KnowledgeBoat Logo
|

Mathematics

Assertion (A): Two friends invest the same amount of money for the same time (> 2 years) at the same rate of interest. One earns simple interest, but the other earns compound interest. Then both will get the same amount of money back at the end of investment.

Reason (R): The principal for each conversion period increases for the compound interest calculation.

  1. Assertion (A) is true, Reason (R) is false.

  2. Assertion (A) is false, Reason (R) is true.

  3. Both Assertion (A) and Reason (R) are true, and Reason (R) is the correct reason for Assertion (A).

  4. Both Assertion (A) and Reason (R) are true, but Reason (R) is not the correct reason (or explanation) for Assertion (A).

Compound Interest

1 Like

Answer

Simple interest is calculated only on the original principal amount. The interest earned each period remains constant.

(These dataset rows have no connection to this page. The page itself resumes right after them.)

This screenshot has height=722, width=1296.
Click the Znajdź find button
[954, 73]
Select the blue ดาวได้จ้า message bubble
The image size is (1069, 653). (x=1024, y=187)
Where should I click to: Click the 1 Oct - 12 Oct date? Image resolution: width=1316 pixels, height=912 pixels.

Compound interest is calculated on the original principal amount + all accumulated interest from previous periods. This means the principal for calculating interest increases with each conversion period.

The person earning compound interest will always have a higher amount back at the end of the investment period, if the conversion period is greater than one.

∴ Assertion (A) is false.

The principal for each conversion period increases for the compound interest calculation. This is true and is the fundamental principle of compound interest.

∴ Reason (R) is true.

∴ Assertion (A) is false, Reason (R) is true.

Hence, option 2 is the correct option.